Problem ->
Lower down are entries containing pictures. Copy exactly, without those pictures, the lines from the line with "The image size is (837, 365)." through the line with "on first message".

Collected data
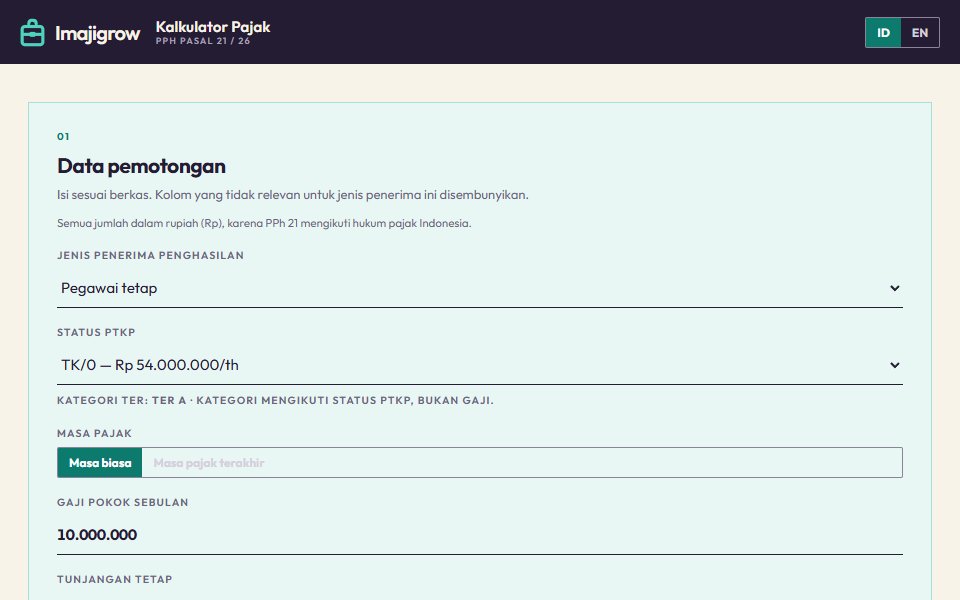Open the Kalkulator Pajak title link
The image size is (960, 600).
click(212, 27)
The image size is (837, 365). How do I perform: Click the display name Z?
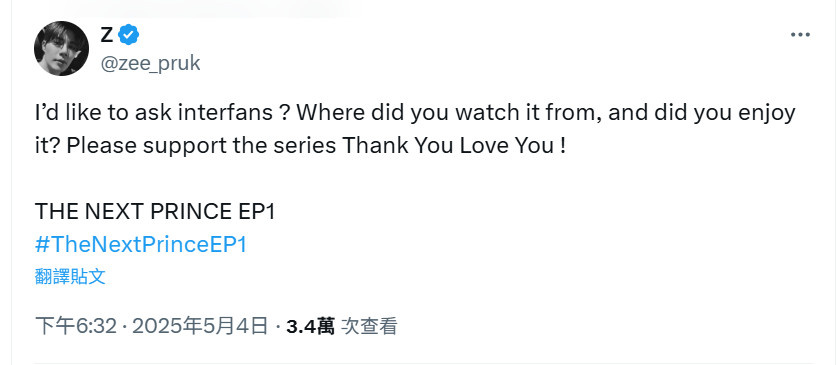(x=107, y=35)
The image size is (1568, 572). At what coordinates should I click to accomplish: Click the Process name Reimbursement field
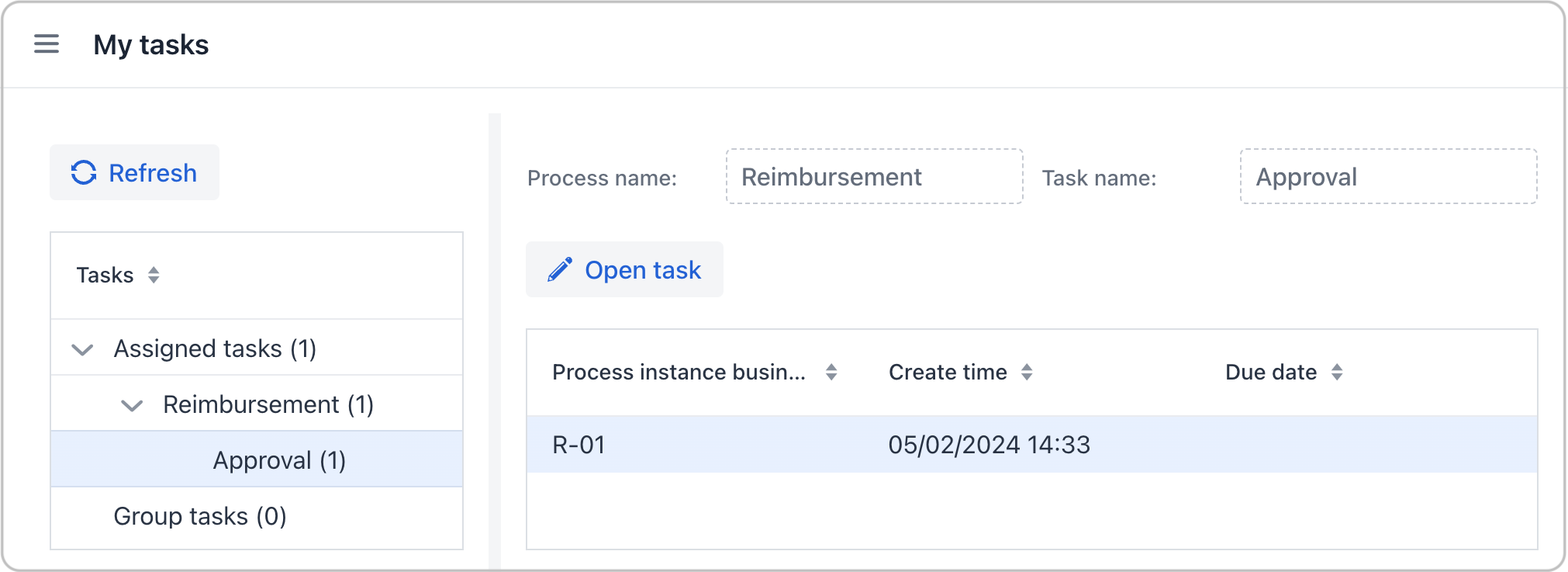click(874, 177)
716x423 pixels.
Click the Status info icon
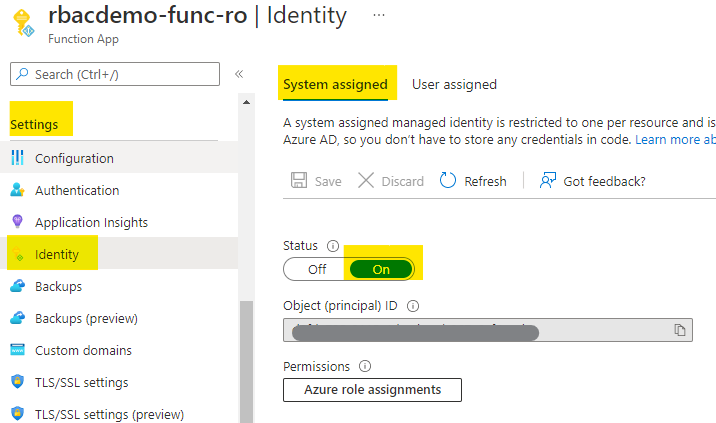(x=334, y=245)
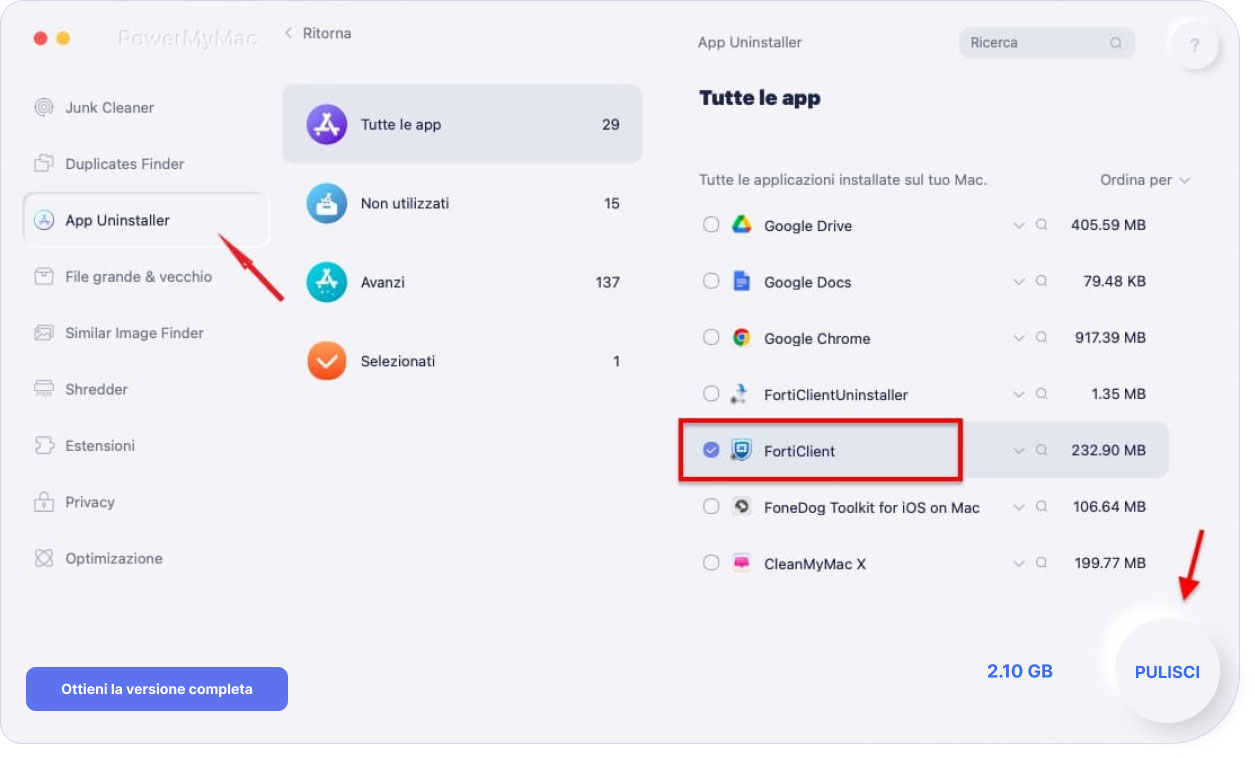Click the PULISCI button
The width and height of the screenshot is (1255, 758).
pyautogui.click(x=1167, y=672)
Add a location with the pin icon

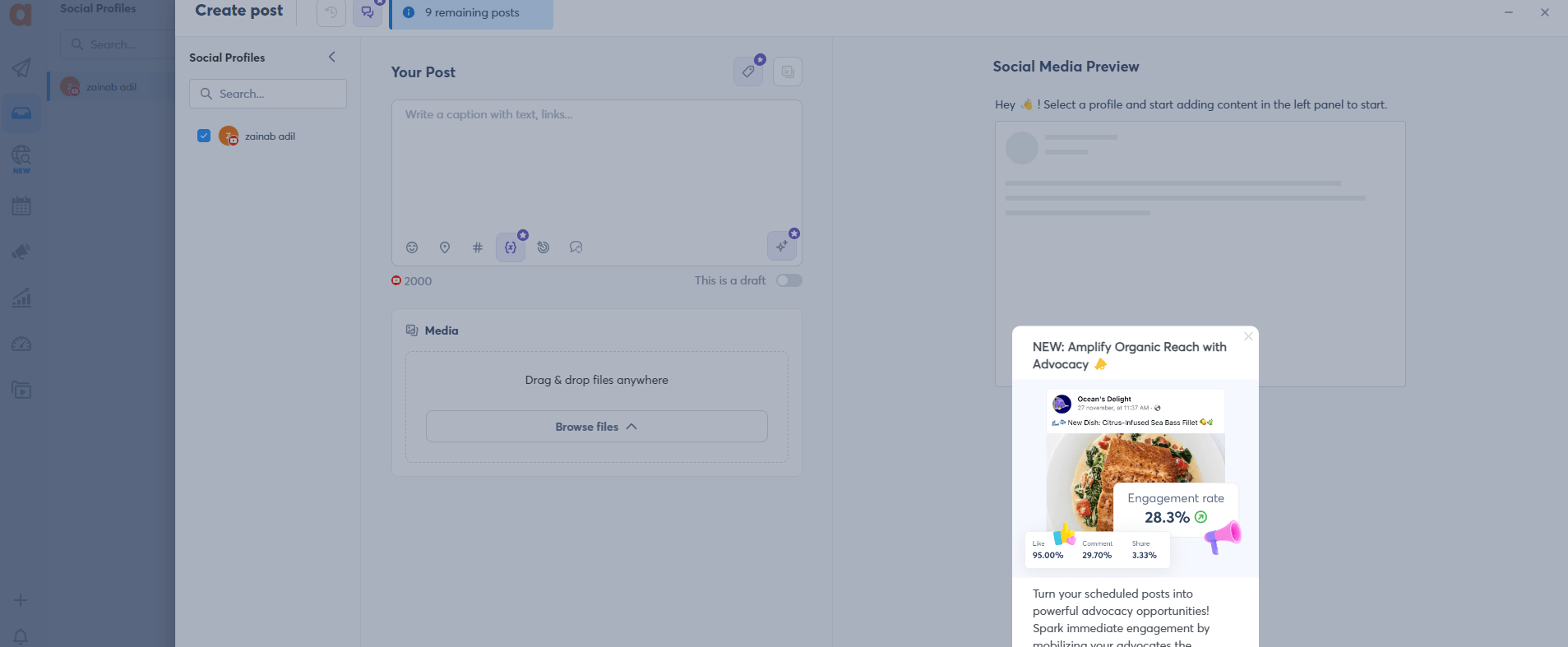click(445, 247)
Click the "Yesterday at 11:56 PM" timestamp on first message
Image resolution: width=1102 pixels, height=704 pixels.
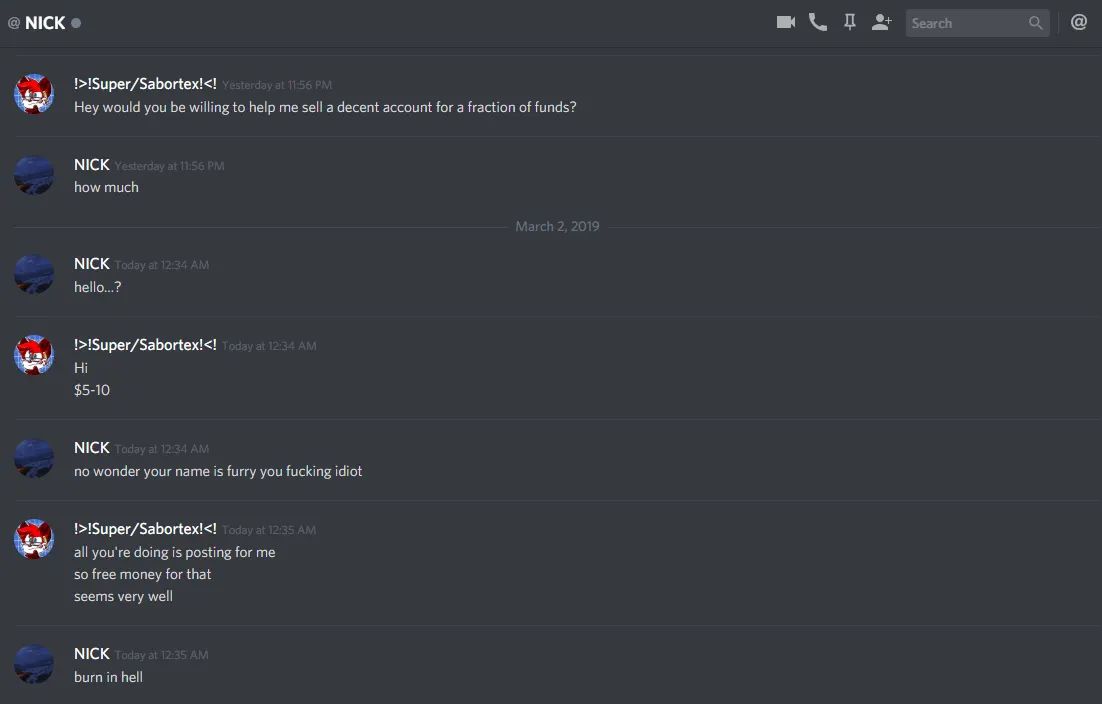pos(277,85)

Written solution ->
The image size is (837, 365). How do I perform: Click the display name Z?
(x=107, y=35)
The image size is (1568, 572). At what coordinates should I click to accomplish: Click the Process name Reimbursement field
click(874, 177)
716x423 pixels.
Click the Status info icon
(x=334, y=245)
Click the PULISCI button
The width and height of the screenshot is (1255, 758).
pyautogui.click(x=1167, y=672)
Add a location with the pin icon

click(445, 247)
Click the "Yesterday at 11:56 PM" timestamp on first message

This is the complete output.